Caspar42 comments on Two-boxing, smoking and chewing gum in Medical Newcomb problems - Less Wrong Discussion
You are viewing a comment permalink. View the original post to see all comments and the full post content.
You are viewing a comment permalink. View the original post to see all comments and the full post content.
Comments (93)
Yes, I think I understand that now. But in your version the two-boxing gene practically does not cause the $1M to be in box B, because Omega mostly looks at random other genes. Would that even be a Newcomblike problem?

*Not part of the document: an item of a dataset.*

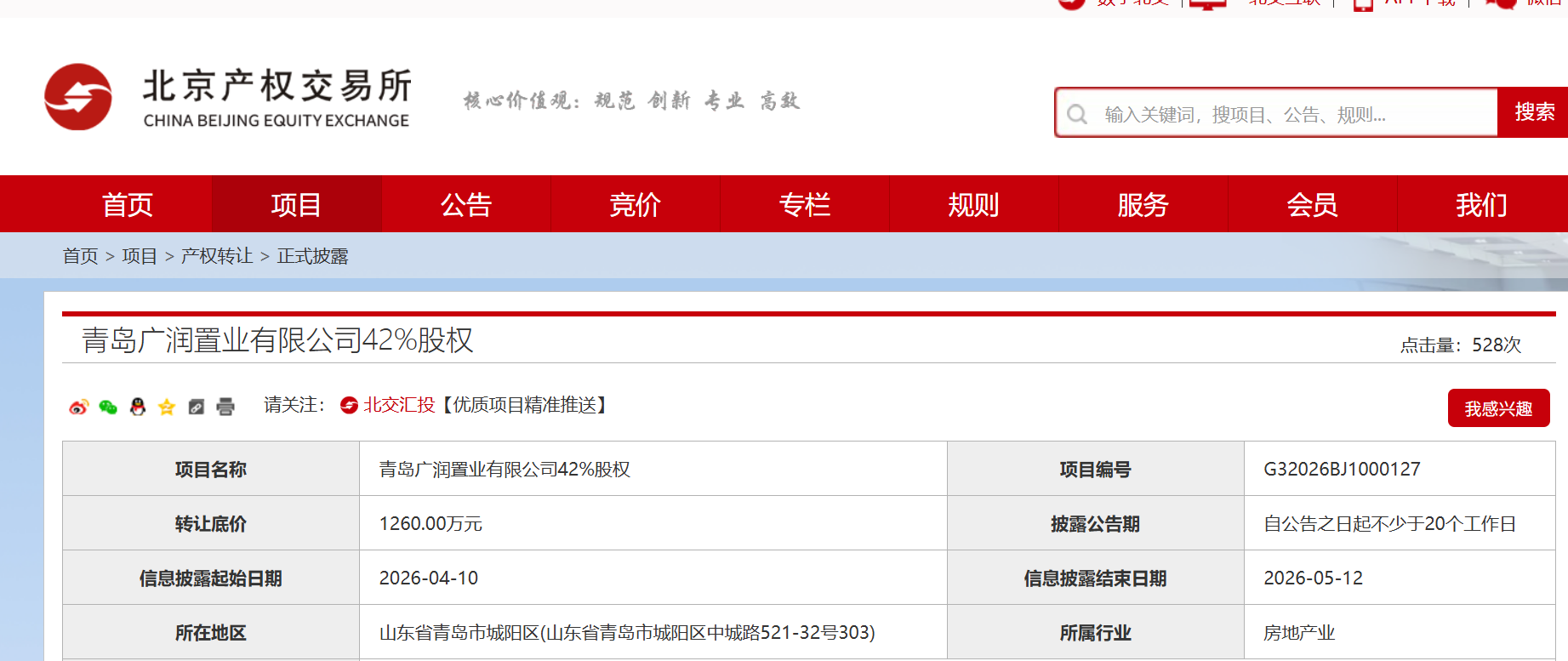Click the 我感兴趣 button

In EY's chewing gum MNP, it seems like CGTA causes both the throat abscess and influences people to chew gum. (See p.67 of the TDT paper ) (It gets much more complicated, if evolution has only produced a correlation between CGTA and another chewing gum gene.) The CGTA gene is always read, copied into RNA etc., ultimately leading to throat abscesses. (The rest of the DNA is used, too, but only determines the size of your nose etc.) In the GNP, the two-boxing gene is always read by Omega and translated into a number of dollars under box B. (Omega can look at the rest of the DNA, too, but does not care.) I don't get the difference, yet, unfortunately.
I don't understand UDT, yet, but it seems to me that in the chewing gum MNP, you could not chew gum, thereby changing whether other UDT agents chew gum, and hence whether UDT agents' genes contain CGTA. Unless you know that CGTA has no impact on how you ultimately resolve this problem, which is not stated in the problem description and which would make EDT also chew gum.